## TEXT PROVIDED:
= = = = = = =
EPA's Big Bet on Green Trading

Deck: 

Environmental Emissions: The cost to power markets of the Clean Air Interstate Rule depends on the ability to trade mercury.

Fortnightly Magazine - June 2005

Billions of dollars of ratepayer money will be spent in the next decade on pollution-control equipment to meet new rules that amount to an Environmental Protection Agency (EPA) bet that mercury can be traded like soybeans, oil, and more pertinent, SO2 and NOx.

Most of the projected $52 billion in new equipment—scrubbers for SO2 and selective catalytic reduction units (SCRs) for NOx—are a result of tighter limits on those two pollutants, according to EPA estimates.

By throwing in mercury, the EPA has provided cover for utilities that were reluctant to spend on one of those other devices, while giving an immediate and long-term boost to the handful of companies that make equipment aimed at curbing mercury.

Both of EPA’s latest rules—the Clean Air Interstate Rule (CAIR) for SO2  and NOx, and the Clean Air Mercury Rule—will have dramatic impacts on the type of fuel used for current and new plants. They also will determine whether new control equipment is installed, and the value of emissions allowances. The impact realized from mercury will be felt later than initially envisaged, as the first round of emissions cuts in 2010 are expected to be achieved strictly from the “co-benefits” of installing NOx and SO2 controls on coal-fired boilers. Incentives to make early reductions—a handicap for Western low-sulfur coal—and uncertainty over the rules, are affecting plant owners’ near-term emissions-control decisions.

First, look at the rules themselves. CAIR cuts the current cap on SO2 emissions levels from the 10.6 million tons emitted in 2003 to 5 million tons in 2010, and to 4.3 million tons in 2018. However, according to the rule finalized March 10, the reductions will come only in the 28 Eastern states where the creation of pollutants is at its most acute.

Figure 1 - Coal vs Emissions ($/ton)

The current cap-and-trade regime for SO2 applies nationally. Those states not part of the new CAIR program will remain under the Acid Rain regime that was created as part of the 1990 Clean Air Act amendments. Acid Rain rules still will govern the trading program in CAIR states, although with the fewer tons of SO2 allowed.
= = = = = = =
## GOALS:
1. Give the EPA article's passage between "Billions of dollars" and "to EPA estimates.", inclusive, again, swapping "soybeans" for "corn".
2. Which SO2 emission levels, in tons, does the EPA article give?
The material that comes after this point is separate from the EPA article.

## RECORDED INFORMATION:
= = = = = = =
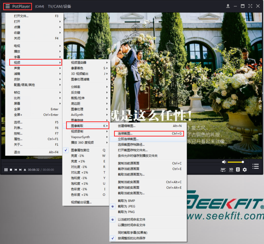
Task: Open the playlist panel icon at bottom right
Action: click(256, 166)
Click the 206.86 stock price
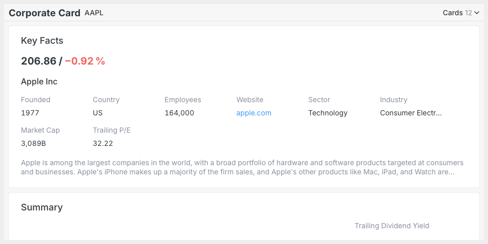This screenshot has width=488, height=244. pyautogui.click(x=39, y=61)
= = = = = = =
## LIST OF SOLUTIONS:
1.
Billions of dollars of ratepayer money will be spent in the next decade on pollution-control equipment to meet new rules that amount to an Environmental Protection Agency (EPA) bet that mercury can be traded like corn, oil, and more pertinent, SO2 and NOx.

Most of the projected $52 billion in new equipment—scrubbers for SO2 and selective catalytic reduction units (SCRs) for NOx—are a result of tighter limits on those two pollutants, according to EPA estimates.

2. 10.6 million tons, 5 million tons, 4.3 million tons